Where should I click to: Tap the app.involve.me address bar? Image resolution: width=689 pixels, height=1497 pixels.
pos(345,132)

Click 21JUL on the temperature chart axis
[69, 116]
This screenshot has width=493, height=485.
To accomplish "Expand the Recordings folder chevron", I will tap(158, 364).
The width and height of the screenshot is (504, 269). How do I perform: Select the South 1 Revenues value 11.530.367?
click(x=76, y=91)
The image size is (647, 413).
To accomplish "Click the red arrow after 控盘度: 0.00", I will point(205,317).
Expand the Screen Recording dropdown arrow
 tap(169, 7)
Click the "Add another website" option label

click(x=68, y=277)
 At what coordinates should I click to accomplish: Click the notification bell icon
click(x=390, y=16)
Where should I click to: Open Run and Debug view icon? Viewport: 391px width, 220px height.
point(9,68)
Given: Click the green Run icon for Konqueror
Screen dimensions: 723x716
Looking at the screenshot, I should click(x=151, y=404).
----
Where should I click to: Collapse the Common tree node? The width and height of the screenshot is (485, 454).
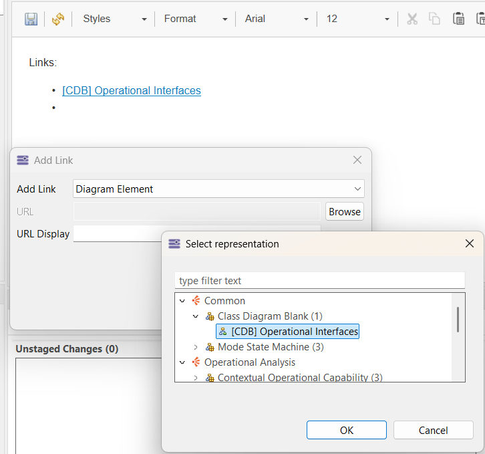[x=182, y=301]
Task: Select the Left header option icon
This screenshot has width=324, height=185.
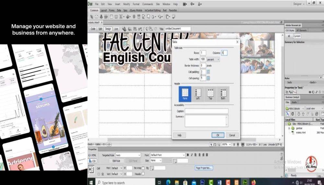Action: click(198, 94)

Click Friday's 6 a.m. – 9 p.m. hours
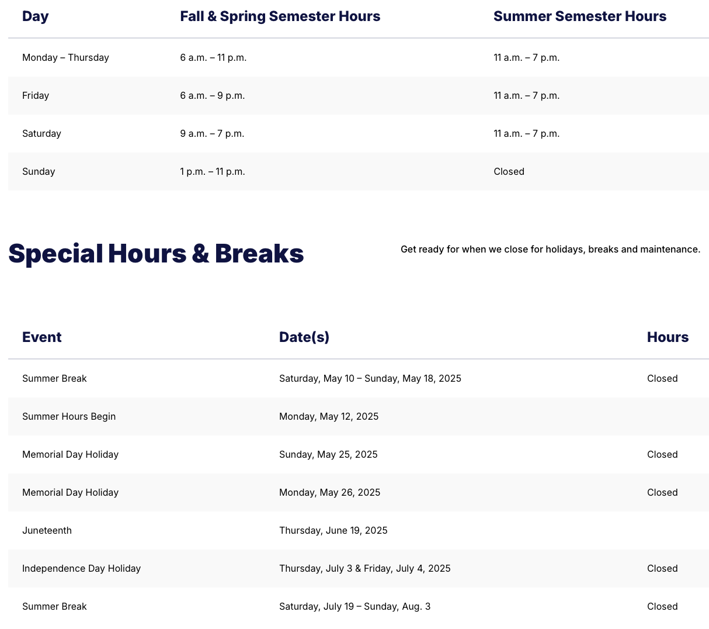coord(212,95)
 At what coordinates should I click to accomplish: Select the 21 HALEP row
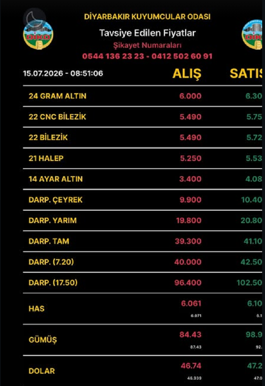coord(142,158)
----
TASK DIRECTIONS: Output the lines of the records above exactly as they appear, from the line containing "Where should I click to: Tap" through the line containing "This screenshot has width=493, height=485.".

COMPLETED TASK:
Where should I click to: Tap the app.involve.me address bar? Image resolution: width=689 pixels, height=1497 pixels.
pos(345,132)

Click 21JUL on the temperature chart axis
[69, 116]
This screenshot has width=493, height=485.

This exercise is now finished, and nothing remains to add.